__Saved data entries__
Segment Open

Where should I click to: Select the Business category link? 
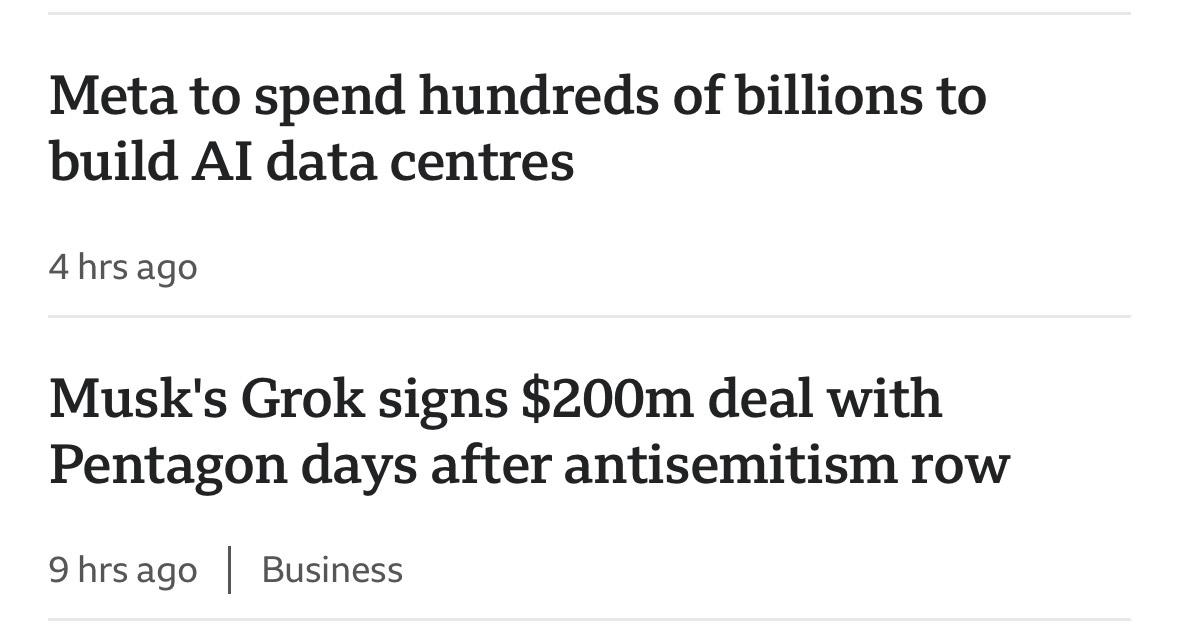coord(332,570)
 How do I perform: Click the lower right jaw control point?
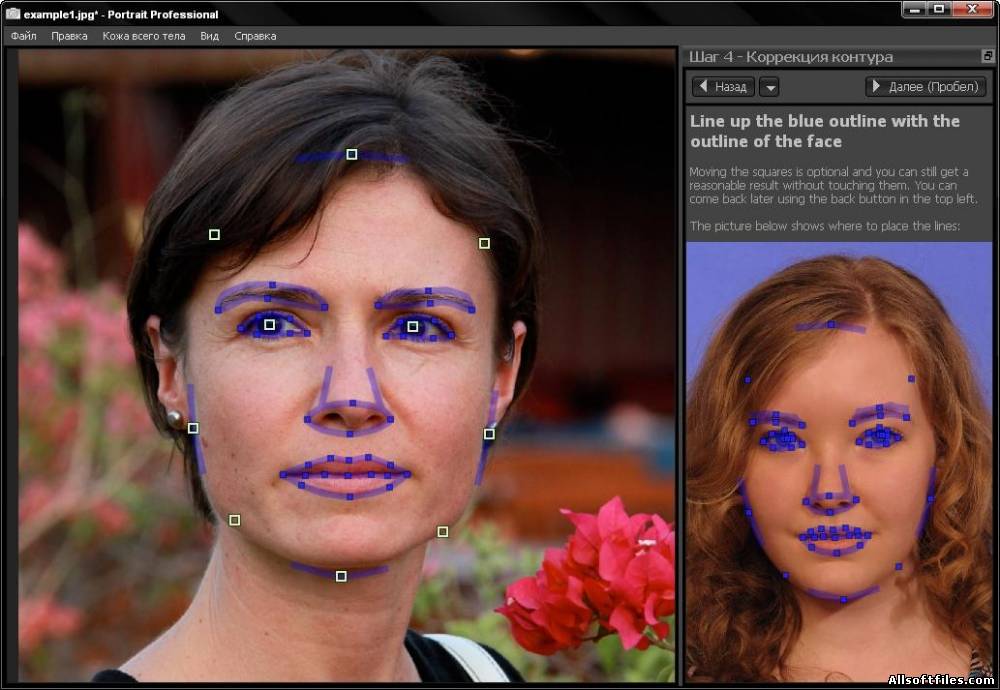443,531
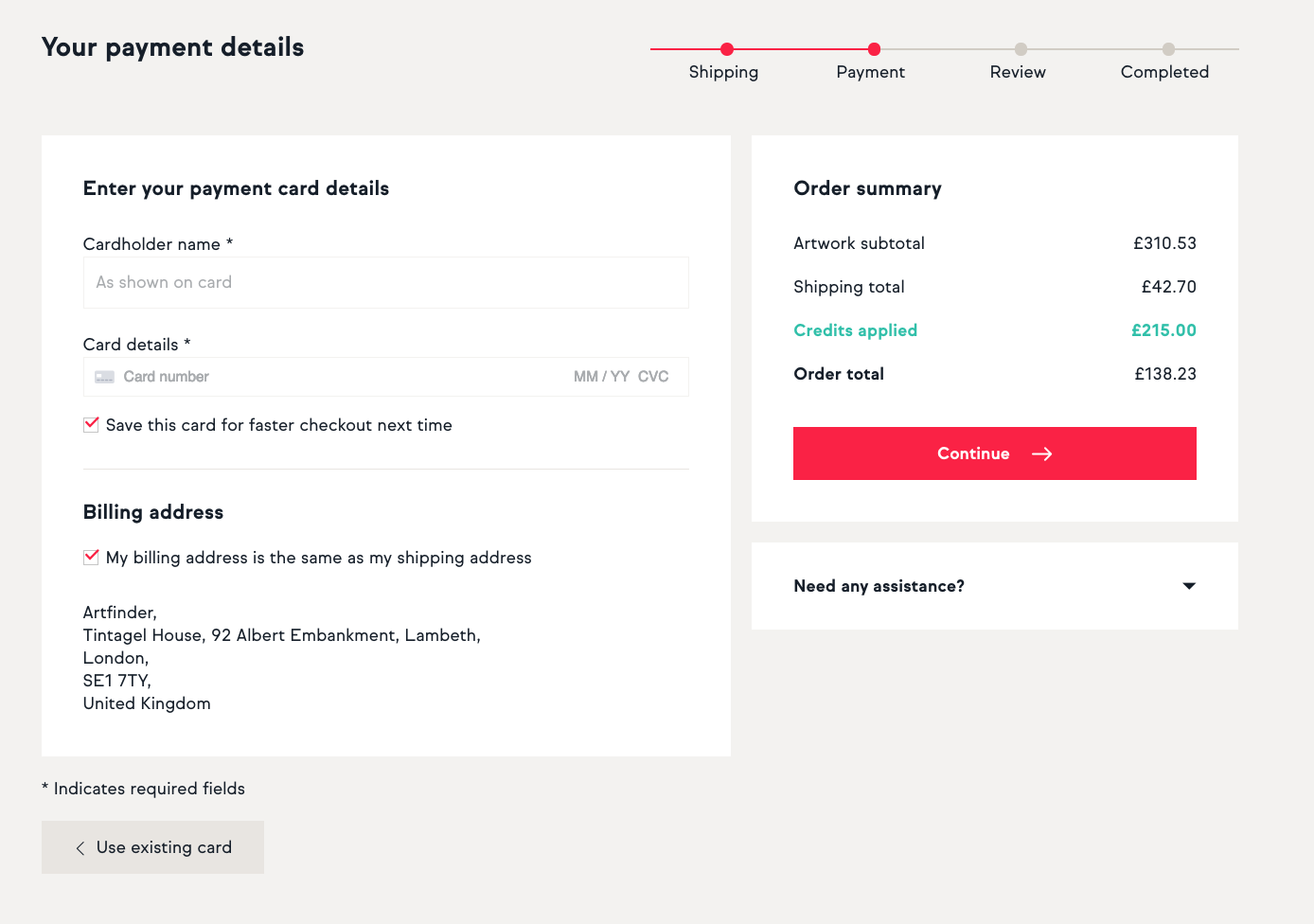Click the Completed step dot

pos(1168,49)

Segment Closed

__EXERCISE REQUIREMENTS__
Pictures aside, repeat every line of the data above exactly.

__ANSWER FOR THIS EXERCISE__
Where should I click to: Select the Business category link? 
coord(332,570)
 How do I perform: Click the lower right jaw control point?
443,531
Click the Completed step dot

pos(1168,49)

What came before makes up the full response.